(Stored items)
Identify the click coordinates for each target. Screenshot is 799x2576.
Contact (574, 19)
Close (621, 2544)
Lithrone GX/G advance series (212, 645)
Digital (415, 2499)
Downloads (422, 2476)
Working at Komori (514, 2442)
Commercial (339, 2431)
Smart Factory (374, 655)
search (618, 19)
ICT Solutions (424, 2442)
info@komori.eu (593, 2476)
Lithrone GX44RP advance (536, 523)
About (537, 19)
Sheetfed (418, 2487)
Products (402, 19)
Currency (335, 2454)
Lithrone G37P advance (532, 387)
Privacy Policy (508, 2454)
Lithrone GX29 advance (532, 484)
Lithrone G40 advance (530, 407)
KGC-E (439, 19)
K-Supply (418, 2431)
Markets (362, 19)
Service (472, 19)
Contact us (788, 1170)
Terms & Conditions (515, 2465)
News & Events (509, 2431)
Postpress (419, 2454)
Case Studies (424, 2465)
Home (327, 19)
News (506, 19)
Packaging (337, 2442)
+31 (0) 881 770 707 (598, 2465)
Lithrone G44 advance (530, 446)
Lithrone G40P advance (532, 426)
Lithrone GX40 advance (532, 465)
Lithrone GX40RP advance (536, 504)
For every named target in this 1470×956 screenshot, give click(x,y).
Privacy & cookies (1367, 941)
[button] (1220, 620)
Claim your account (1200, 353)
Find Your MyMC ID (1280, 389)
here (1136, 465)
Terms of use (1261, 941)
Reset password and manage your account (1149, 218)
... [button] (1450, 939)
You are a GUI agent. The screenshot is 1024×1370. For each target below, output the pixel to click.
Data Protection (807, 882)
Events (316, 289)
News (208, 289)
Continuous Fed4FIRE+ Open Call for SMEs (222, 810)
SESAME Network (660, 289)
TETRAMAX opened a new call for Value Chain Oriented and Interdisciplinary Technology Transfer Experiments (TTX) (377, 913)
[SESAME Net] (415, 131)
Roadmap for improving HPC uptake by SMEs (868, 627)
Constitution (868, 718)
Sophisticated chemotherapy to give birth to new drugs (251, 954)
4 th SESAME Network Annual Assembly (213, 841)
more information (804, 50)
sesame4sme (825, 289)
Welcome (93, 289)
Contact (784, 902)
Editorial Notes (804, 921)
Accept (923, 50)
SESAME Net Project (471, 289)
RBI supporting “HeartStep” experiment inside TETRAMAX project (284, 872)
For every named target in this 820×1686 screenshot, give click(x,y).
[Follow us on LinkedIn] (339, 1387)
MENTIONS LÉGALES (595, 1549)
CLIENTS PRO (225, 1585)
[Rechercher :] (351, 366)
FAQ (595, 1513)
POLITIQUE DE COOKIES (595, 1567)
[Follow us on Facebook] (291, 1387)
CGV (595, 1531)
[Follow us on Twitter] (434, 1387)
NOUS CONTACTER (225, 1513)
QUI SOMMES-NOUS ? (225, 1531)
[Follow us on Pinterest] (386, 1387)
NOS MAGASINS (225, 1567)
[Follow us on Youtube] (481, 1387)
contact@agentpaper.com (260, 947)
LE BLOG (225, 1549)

▶ **WHAT YOU SHOULD DO**: Each line above is to be reproduced exactly.

▶ **EXERCISE OUTPUT**:
Identify the click coordinates for each target. Screenshot is 799x2576.
Contact (574, 19)
Close (621, 2544)
Lithrone GX/G advance series (212, 645)
Digital (415, 2499)
Downloads (422, 2476)
Working at Komori (514, 2442)
Commercial (339, 2431)
Smart Factory (374, 655)
search (618, 19)
ICT Solutions (424, 2442)
info@komori.eu (593, 2476)
Lithrone GX44RP advance (536, 523)
About (537, 19)
Sheetfed (418, 2487)
Products (402, 19)
Currency (335, 2454)
Lithrone G37P advance (532, 387)
Privacy Policy (508, 2454)
Lithrone GX29 advance (532, 484)
Lithrone G40 advance (530, 407)
KGC-E (439, 19)
K-Supply (418, 2431)
Markets (362, 19)
Service (472, 19)
Contact us (788, 1170)
Terms & Conditions (515, 2465)
News & Events (509, 2431)
Postpress (419, 2454)
Case Studies (424, 2465)
Home (327, 19)
News (506, 19)
Packaging (337, 2442)
+31 (0) 881 770 707 (598, 2465)
Lithrone G44 advance (530, 446)
Lithrone G40P advance (532, 426)
Lithrone GX40 advance (532, 465)
Lithrone GX40RP advance (536, 504)
For every named target in this 1470×956 screenshot, give click(x,y).
Privacy & cookies (1367, 941)
[button] (1220, 620)
Claim your account (1200, 353)
Find Your MyMC ID (1280, 389)
here (1136, 465)
Terms of use (1261, 941)
Reset password and manage your account (1149, 218)
... [button] (1450, 939)
You are a GUI agent. The screenshot is 1024×1370. For each target below, output the pixel to click.
Data Protection (807, 882)
Events (316, 289)
News (208, 289)
Continuous Fed4FIRE+ Open Call for SMEs (222, 810)
SESAME Network (660, 289)
TETRAMAX opened a new call for Value Chain Oriented and Interdisciplinary Technology Transfer Experiments (TTX) (377, 913)
[SESAME Net] (415, 131)
Roadmap for improving HPC uptake by SMEs (868, 627)
Constitution (868, 718)
Sophisticated chemotherapy to give birth to new drugs (251, 954)
4 th SESAME Network Annual Assembly (213, 841)
more information (804, 50)
sesame4sme (825, 289)
Welcome (93, 289)
Contact (784, 902)
Editorial Notes (804, 921)
Accept (923, 50)
SESAME Net Project (471, 289)
RBI supporting “HeartStep” experiment inside TETRAMAX project (284, 872)
For every named target in this 820×1686 screenshot, give click(x,y).
[Follow us on LinkedIn] (339, 1387)
MENTIONS LÉGALES (595, 1549)
CLIENTS PRO (225, 1585)
[Rechercher :] (351, 366)
FAQ (595, 1513)
POLITIQUE DE COOKIES (595, 1567)
[Follow us on Facebook] (291, 1387)
CGV (595, 1531)
[Follow us on Twitter] (434, 1387)
NOUS CONTACTER (225, 1513)
QUI SOMMES-NOUS ? (225, 1531)
[Follow us on Pinterest] (386, 1387)
NOS MAGASINS (225, 1567)
[Follow us on Youtube] (481, 1387)
contact@agentpaper.com (260, 947)
LE BLOG (225, 1549)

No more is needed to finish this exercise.